If you were looking for the union label at Penn State University’s recent graduation ceremonies, you likely would have spotted Regis Kingera. The 72-year-old retired Electrical Worker (IBEW), who earned his Bachelor of Science degree after enrolling at Penn State following his 1998 retirement, was sporting the IBEW logo on his mortarboard.
Our friends at IBEW.org have posted a fascinating look at Kingera’s post-retirement accomplishments and how his union electrician’s career provided his family with a good middle-class life, helped shape his children’s values and supported his retirement goals.
The American philosopher and education reformer John Dewey once coined a phrase that has echoed through universities for decades: “Education is not preparation for life–education is life itself.”
That maxim rings true for 72-year-old IBEW retiree Regis Kingera. On May 16, he walked across the stage to receive his diploma at Penn State’s College of Liberal Arts commencement ceremony. But far from being a checkered flag at the finish line, Kingera humbly sees this accomplishment as one more stone on the path of his life.
“The ceremony was fantastic—a real thrill,” said Kingera, a member of IBEW Local 26 in Washington, D.C., who earned a Bachelor of Science degree in organizational leadership. “But at the same time, I’m already thinking about what I’m going to do next. I have to be active and learning all the time. It helps keep me young.”

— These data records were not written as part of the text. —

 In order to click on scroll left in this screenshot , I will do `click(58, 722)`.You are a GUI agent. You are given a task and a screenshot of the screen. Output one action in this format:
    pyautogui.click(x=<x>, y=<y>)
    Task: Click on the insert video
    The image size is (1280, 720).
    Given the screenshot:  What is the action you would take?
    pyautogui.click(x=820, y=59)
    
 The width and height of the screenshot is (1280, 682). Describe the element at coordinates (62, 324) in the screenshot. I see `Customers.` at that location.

A father of two with two grandchildren, Kingera completed his degree through the school’s “Go-60″ program, which offers free classes for state residents 60 years or older. The Pennsylvania native started the program in 1998 after moving to State College, Pa., to live closer to his older daughter following his retirement.
“I was sitting in the apartment one morning, looking out the window at all the young people going to class, and it really motivated me,” he said. Soon, Kingera enrolled in writing courses at the university, eventually selecting an adviser and crafting a path of study to graduate with a full degree.
Some classes that hooked him were in labor history, economics and law. One of his final course assignments was to write a paper on “the perfect job,” so he wrote about his time as a journeyman wireman with Local 26. “Imagine working in buildings where Washington, Lincoln and others made history,” he said. “Who could ask for something more interesting?”
Growing up in a family of union steelworkers, Kingera graduated from Johnstown High School in 1954. He then went into the Navy for four years, eventually migrating to Silver Spring, Md., where he was initiated into Local 26 in 1965.
He spent most of his career with L.T. Souder and Mona Electric Group, Inc.—all the while continuing to take JATC [Joint Apprenticeship and Training Committee] courses and OSHA [Occupational Safety and Health Administration] training. Kingera also served as an apprentice instructor and a shop steward, among other positions. A seasoned activist, he has worked on Democratic Party campaigns, joined campus rallies to speak out against sweatshop labor and worked strike relief throughout the past decades.
Kingera’s union appreciation runs deep. For graduation, he made sure that his cap and gown were union-made in America. He even put an IBEW logo on the top of his mortarboard.
“That’s just my style,” Kingera said. “I always wear my IBEW pin and jacket. I preach union values everywhere I go. Everything I have, I owe the IBEW. Everything I can do, I try to pay back. Outside of my family, my union is my life.”
Union values helped shape his own household. “From my very earliest memories of my dad, he’s always talked about the benefit of organized labor,” said Karen Burgos, Kingera’s older daughter. “We were the epitome of the commercial where the family urges you to look for the union label.”
Burgos said the IBEW gave her family a solid quality of living and continues to be of benefit. “Moneywise, we were always in good shape,” she said. “And it’s provided my dad with a retirement beyond what he had ever dreamed.” His pension helped cover his schoolbook purchases, which were usually several hundred dollars per semester.
“We’re so proud of him for this accomplishment,” Burgos said. “It takes a lot of perseverance, but I never had any doubts that he could do it.”
Following a week of relaxation after a challenging semester, Kingera added some new items to his lengthy to-do list: studying for the GRE and the LSAT, the tests that graduate and law schools require for admittance.
“In no way am I done doing what I want to do,” he said. “If I could give a message to all the people who are retired, it’s this: You don’t sit in a rocking chair and waste away. I’m hoping that my education will continue to open doors for me.”
And as Kingera keeps a dizzying schedule that would exhaust many people half his age, he’s living proof that age isn’t as important as how old you feel. “Most days, I feel like I’m about 22,” he said. “That’s a good thing, because I still have a lot of living ahead of me.”